It's important to note that events such as a bushfire can occur a long way from your business but still cause a significant downturn in trade. Your risk management plan needs to identify how you would manage this.
Talk to your local council to find out which risks are relevant to your area.
Each council also has a Municipal Emergency Management Plan which identifies the risks for your area. For further information on municipal emergency activities, read our page on official emergency information.
Emergency services agency
If your area is prone to flooding or bushfires, talk to the relevant emergency service agency such as the Country Fire Authority (CFA) or the Victorian State Emergency Service (SES) to find out how to best prepare your business.
Do your research
The Department of Justice has developed an Emergency Risks in Victoria Report which you can use to assist in assessing the emergency risks to Victoria that could affect tourism businesses.
Step 3: Assess and plan to address risks
What is the likelihood of these risks occurring and what would you need to action to address them if they occurred?
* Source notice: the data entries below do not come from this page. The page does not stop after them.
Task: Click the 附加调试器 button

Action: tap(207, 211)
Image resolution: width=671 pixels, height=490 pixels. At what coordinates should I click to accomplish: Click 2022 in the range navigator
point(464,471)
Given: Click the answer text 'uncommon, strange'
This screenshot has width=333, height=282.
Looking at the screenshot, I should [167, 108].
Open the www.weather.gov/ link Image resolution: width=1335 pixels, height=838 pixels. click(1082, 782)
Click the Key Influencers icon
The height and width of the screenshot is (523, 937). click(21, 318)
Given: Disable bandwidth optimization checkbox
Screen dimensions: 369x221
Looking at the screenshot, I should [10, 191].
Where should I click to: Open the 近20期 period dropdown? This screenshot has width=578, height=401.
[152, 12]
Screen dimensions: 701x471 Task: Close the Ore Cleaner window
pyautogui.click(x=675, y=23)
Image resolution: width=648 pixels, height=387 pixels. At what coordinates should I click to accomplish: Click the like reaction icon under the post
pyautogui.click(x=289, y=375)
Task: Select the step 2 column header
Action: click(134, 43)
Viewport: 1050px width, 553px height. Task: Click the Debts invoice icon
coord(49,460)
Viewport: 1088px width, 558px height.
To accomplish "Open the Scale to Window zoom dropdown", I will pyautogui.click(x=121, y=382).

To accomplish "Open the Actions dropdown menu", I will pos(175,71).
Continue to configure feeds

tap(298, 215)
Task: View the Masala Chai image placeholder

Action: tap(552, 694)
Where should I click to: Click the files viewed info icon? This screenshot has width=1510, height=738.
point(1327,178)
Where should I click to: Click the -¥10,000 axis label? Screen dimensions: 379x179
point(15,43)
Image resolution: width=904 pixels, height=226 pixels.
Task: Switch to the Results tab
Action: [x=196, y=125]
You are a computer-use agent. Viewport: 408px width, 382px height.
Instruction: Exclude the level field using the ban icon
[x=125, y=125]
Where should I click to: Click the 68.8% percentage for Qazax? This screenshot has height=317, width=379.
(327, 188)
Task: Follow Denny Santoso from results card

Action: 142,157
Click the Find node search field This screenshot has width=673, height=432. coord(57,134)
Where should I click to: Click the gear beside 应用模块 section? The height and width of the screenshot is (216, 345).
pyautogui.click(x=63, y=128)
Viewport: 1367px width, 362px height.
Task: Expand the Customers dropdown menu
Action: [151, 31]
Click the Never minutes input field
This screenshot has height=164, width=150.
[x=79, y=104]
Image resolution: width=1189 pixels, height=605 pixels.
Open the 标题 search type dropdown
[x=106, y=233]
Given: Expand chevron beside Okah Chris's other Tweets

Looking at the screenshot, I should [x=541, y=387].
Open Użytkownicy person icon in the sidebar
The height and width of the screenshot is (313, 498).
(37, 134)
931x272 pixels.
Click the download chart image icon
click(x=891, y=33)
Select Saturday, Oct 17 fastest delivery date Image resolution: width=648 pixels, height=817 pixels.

After you have identified possible risks to your tourism business, the next step is to estimate the likelihood of these events occurring and the level of impact on your business if they did occur.
Each business will have a different approach to risk:
- You may be highly risk-averse and want to spend the time and resources on addressing almost all possible risks.
- You may be prepared to accept that some risks are unlikely to occur and are perhaps too costly to address.
- It is valuable to consider your approach to risk – what risks will you accept and which ones must be addressed.
Use the Risk management plan - template (PDF 15.04 KB) to document your assessment of each risk identified. Give each risk a rating such as high, medium or low for the likelihood they will occur. Do the same for the level of impact on your business if they did occur.
Tip: Talk to experts such as your local council or relevant emergency services agency if you are unsure how realistic your risk assessment has been.
Plan how you will address each risk
After identifying the most important risks to plan for:
- consider what actions are needed to address or minimise each risk identified
- plan how to reduce the impact of these risks on your business
- document your work in a risk management plan.
Prepare a risk management plan
- Document the information you have gathered using the Risk management plan - template (PDF 15.04 KB) so you can share it with staff and business partners.
- Work through each section of the plan using the Risk management plan - example (PDF 41.2 KB) as a guide.
Update your plan regularly
It's useful to review and update your risk management plan annually to keep it current. A more regular update may be required if an emergency or incident occurs or there is a change in your operating environment.
To minimise risk, staff should be trained on the actions you've identified. Operations manuals and position descriptions can also be updated to reflect your risk management plan.
Make a list of important contacts and information
Make a list of important contacts and information for use in the event of an emergency.